Check to see if a string is serialized?

Question

What\'s the best way to determine whether or not a string is the result of the serialize() function?

https://www.php.net/manual/en/function.serialize

Answer 1

I'd say, try to unserialize it ;-)

Quoting the manual :

In case the passed string is not unserializeable, FALSE is returned and E_NOTICE is issued.

So, you have to check if the return value is false or not (with === or !==, to be sure not to have any problem with 0 or null or anything that equals to false, I'd say).

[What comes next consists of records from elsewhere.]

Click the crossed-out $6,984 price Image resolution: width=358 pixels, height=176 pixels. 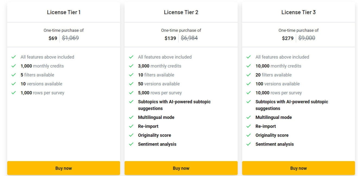(x=189, y=38)
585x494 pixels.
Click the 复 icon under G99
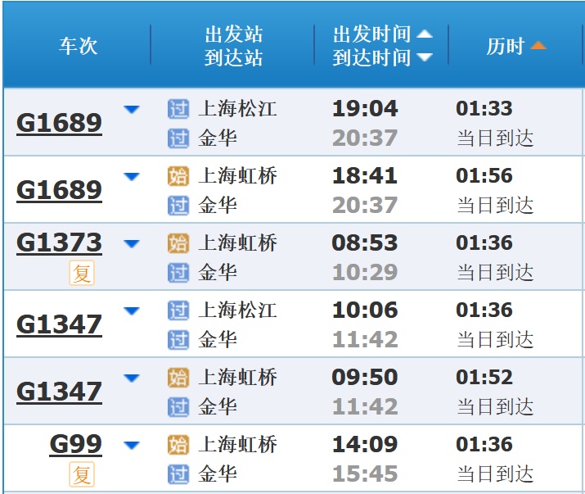click(82, 474)
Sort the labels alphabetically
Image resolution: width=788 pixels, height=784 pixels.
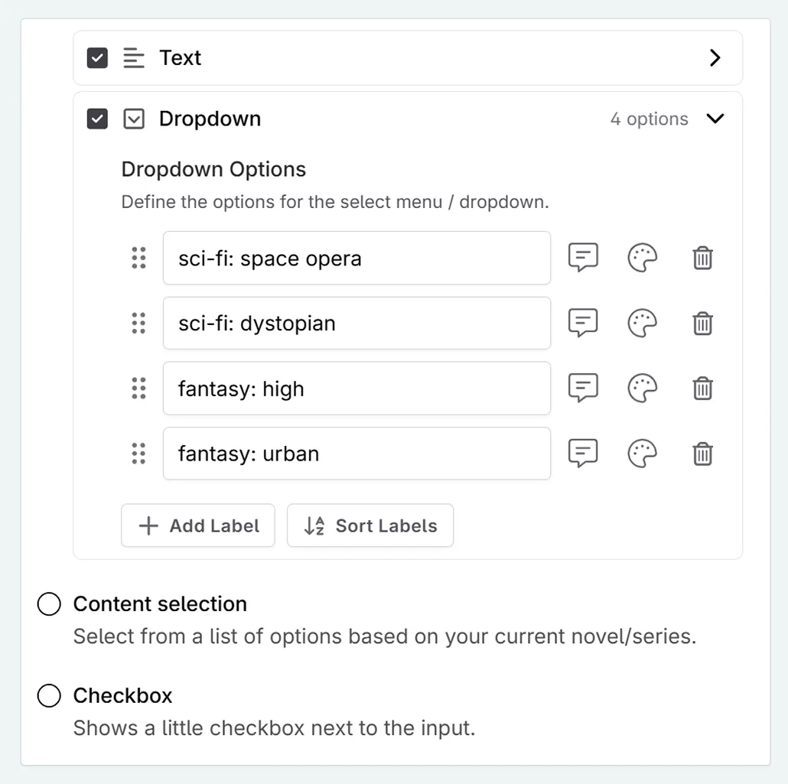(370, 525)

Just beware the notice : you might want/need to use the @ operator.

For instance :

$str = 'hjkl';
$data = @unserialize($str);
if ($data !== false) {
    echo "ok";
} else {
    echo "not ok";
}

Will get you :

not ok

EDIT : Oh, and like @Peter said (thanks to him!), you might run into trouble if you are trying to unserialize the representation of a boolean false :-(

So, checking that your serialized string is not equal to "b:0;" might be helpful too ; something like this should do the trick, I suppose :

$data = @unserialize($str);
if ($str === 'b:0;' || $data !== false) {
    echo "ok";
} else {
    echo "not ok";
}

testing that special case before trying to unserialize would be an optimization -- but probably not that usefull, if you don't often have a false serialized value.